Extracted records>

——

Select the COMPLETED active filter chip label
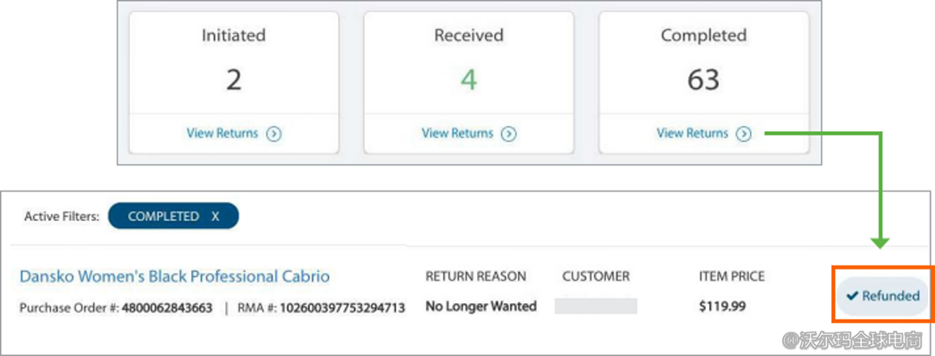Image resolution: width=935 pixels, height=356 pixels. pos(164,217)
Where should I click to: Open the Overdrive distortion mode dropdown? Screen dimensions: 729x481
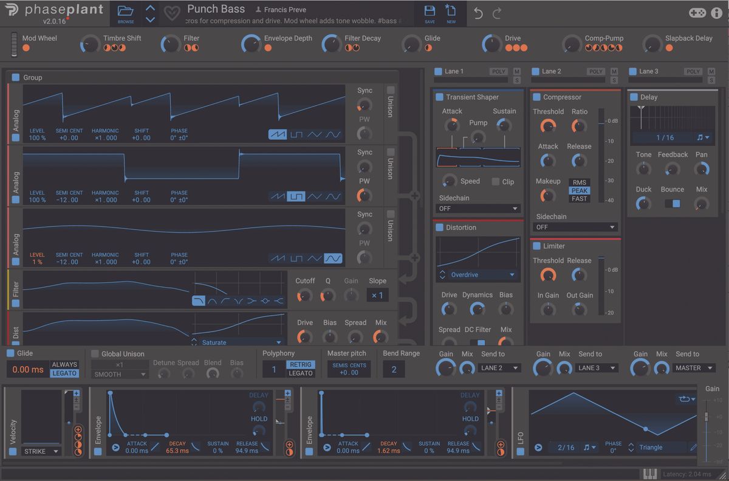[x=477, y=275]
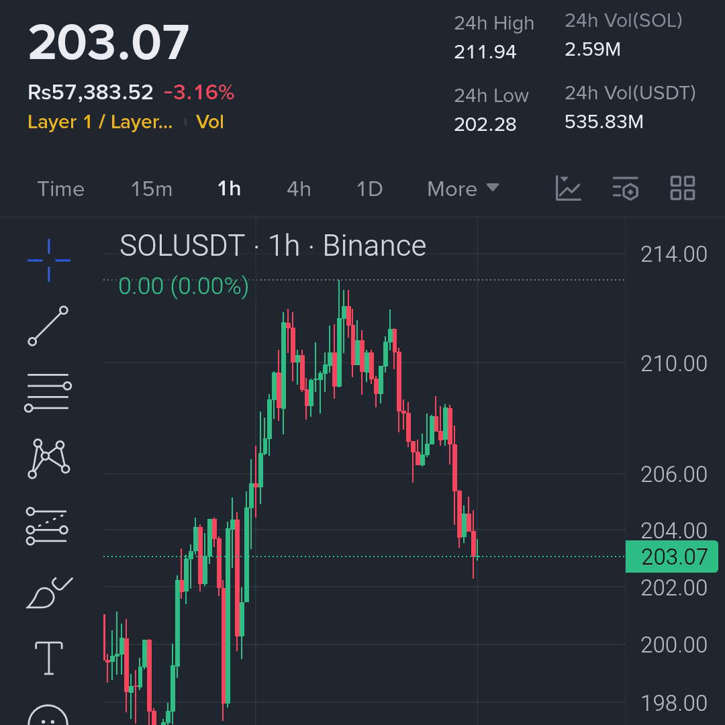Open the emoji sticker tool at bottom
The width and height of the screenshot is (725, 725).
coord(48,715)
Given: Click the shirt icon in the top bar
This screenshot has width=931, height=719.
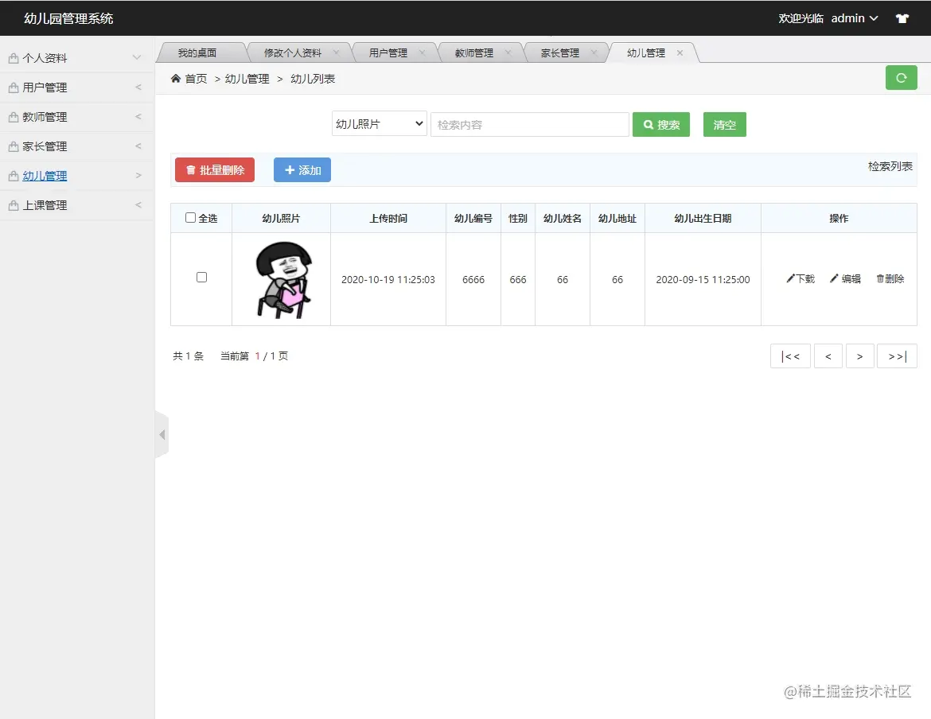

——

Assignment> The required answer is the lines from the one that contains "Given: Click the shirt icon in the top bar" through the last line of the records, restated word for word, with every picture dropped.

Final answer>
Given: Click the shirt icon in the top bar
This screenshot has width=931, height=719.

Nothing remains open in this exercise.